Если граждане, независимо от имущественного положения, имеют равный доступ к общественным благам (социальное, политическое равенство), то тогда на одну монету бедного приходится больше благ, чем на одну монету богатого.
Если равны монеты, независимо от имущественного положения их владельца (рыночное, экономическое равенство), то у богатого будет больше общественных благ, чем у бедного.
Развитие событий во Франции на рубеже XVIII — XIX веков показало, что при рыночной свободе права бедных обращаются в ничто. Власть, отнятая у аристократии, перешла к плутократии, а большинство населения стало бесправным. То же повторилось в XX веке в Италии, Испании и Германии, где к власти пришел фашизм. Это консервативная «правая диктатура», реставрирующая, по сути, феодально-абсолютистские порядки.

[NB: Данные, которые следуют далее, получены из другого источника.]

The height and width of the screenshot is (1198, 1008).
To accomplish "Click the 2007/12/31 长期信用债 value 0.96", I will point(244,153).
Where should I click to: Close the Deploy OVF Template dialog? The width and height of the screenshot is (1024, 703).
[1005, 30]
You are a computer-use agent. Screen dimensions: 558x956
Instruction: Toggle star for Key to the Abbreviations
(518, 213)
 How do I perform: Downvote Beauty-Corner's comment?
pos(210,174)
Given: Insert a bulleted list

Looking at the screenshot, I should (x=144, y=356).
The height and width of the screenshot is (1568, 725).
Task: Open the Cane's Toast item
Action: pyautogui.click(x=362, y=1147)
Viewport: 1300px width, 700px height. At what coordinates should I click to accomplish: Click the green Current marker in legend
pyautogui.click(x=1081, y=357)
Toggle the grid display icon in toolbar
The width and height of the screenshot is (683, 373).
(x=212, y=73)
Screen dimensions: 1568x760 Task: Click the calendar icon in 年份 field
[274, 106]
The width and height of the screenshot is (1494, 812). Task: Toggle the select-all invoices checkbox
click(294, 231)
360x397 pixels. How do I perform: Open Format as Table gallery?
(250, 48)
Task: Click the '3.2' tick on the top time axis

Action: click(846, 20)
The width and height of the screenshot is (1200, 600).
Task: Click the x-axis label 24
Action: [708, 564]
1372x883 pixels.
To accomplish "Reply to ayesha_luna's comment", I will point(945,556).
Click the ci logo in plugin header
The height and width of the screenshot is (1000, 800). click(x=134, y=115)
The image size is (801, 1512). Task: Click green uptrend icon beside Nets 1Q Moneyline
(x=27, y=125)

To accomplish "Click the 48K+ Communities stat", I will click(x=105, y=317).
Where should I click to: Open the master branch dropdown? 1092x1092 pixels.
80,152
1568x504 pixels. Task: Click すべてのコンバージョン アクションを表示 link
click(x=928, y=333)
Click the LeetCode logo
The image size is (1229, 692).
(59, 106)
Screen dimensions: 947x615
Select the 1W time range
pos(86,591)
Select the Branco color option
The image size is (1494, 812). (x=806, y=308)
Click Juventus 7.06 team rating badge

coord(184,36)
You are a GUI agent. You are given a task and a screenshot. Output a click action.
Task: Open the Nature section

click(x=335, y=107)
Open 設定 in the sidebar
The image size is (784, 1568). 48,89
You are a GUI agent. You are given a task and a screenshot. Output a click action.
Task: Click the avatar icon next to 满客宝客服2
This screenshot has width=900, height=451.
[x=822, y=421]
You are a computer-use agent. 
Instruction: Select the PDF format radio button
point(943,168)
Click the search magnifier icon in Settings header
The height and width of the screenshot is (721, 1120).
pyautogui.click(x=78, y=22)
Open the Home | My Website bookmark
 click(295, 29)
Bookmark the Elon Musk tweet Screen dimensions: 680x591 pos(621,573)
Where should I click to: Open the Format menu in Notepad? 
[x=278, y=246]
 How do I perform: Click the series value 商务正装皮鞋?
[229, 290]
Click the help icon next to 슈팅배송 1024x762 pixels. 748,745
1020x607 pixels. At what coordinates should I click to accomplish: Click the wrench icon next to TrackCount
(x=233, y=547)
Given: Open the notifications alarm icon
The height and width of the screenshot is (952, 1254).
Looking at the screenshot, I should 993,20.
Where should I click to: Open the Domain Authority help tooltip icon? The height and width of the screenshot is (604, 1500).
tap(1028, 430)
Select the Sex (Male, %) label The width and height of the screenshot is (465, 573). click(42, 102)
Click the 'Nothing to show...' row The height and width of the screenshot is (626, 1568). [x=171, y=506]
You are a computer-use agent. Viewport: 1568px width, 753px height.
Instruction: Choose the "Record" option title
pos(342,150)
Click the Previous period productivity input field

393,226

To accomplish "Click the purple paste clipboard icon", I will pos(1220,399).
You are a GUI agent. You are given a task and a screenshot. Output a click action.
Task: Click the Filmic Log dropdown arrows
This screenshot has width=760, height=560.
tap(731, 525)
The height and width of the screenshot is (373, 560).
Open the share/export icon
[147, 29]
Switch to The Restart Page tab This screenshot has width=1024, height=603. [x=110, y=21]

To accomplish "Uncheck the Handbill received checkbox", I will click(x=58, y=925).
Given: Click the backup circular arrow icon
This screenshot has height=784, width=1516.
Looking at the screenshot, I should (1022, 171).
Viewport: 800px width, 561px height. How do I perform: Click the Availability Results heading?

2. Скользкий путь компромиссов
Складывается впечатление, что как государственный строй не конструируй, он все равно сползает к авторитарианству (правому, фашистскому или левому, маоистскому). Народ отвечает на репрессии актами протеста, которые или развиваются в революцию, или так ослабляют режим, что он уничтожается внешними силами. На следующем историческом витке все это повторяется. Европу лихорадило таким образом полтора века, пока не стало ясно: любая чистая стратегия (правая или левая) ведет к катастрофе. Нужен компромисс.
Первой формой компромисса был центризм безвольного большинства во французском Конвенте 1792–1795 г. Эта позиция вошла в истории под ласковым названием «болото».
С тех пор ни одна попытка держаться в центре, между правыми и левыми, не привела к успеху. Более удачной оказалась тактика дозируемых уступок при доминировании правой или левой политики. Так возникли политические системы умеренного консерватизма и социал-демократии соответственно. В первом случае правящие консерваторы подчиняют общество «традиционным» ценностям, но обеспечивают минимум прав менее богатых слоев общества, чтобы сверхкритическое неравенство не привело наемных работников к ультралевой (маоистской) революции. Во втором случае правящие социалисты подчиняют общество идеалам «справедливости», но допускают некоторую свободу рынка, чтобы уравниловка не толкнула массу лавочников на ультраправый (фашистский) переворот.
И умеренный консерватизм, и социал-демократия управляются «по давлению в котле». Умеренные консерваторы вводят социальные гарантии левого толка под давлением профсоюзов, требующих улучшения жизни. Социал-демократы допускают рыночные отношения правого толка под давлением финансового капитала, требующего доходов с инвестиций. Мелкобуржуазное «болото» в зависимости от правого или левого уклона, требует то «равного распределения» (когда плутократия вытесняет с рынка их лавки), то «свободы предпринимательства» (когда пролетариат душит их налогами). Слой люмпена примыкает к любому радикальному движению в надежде на легкую наживу.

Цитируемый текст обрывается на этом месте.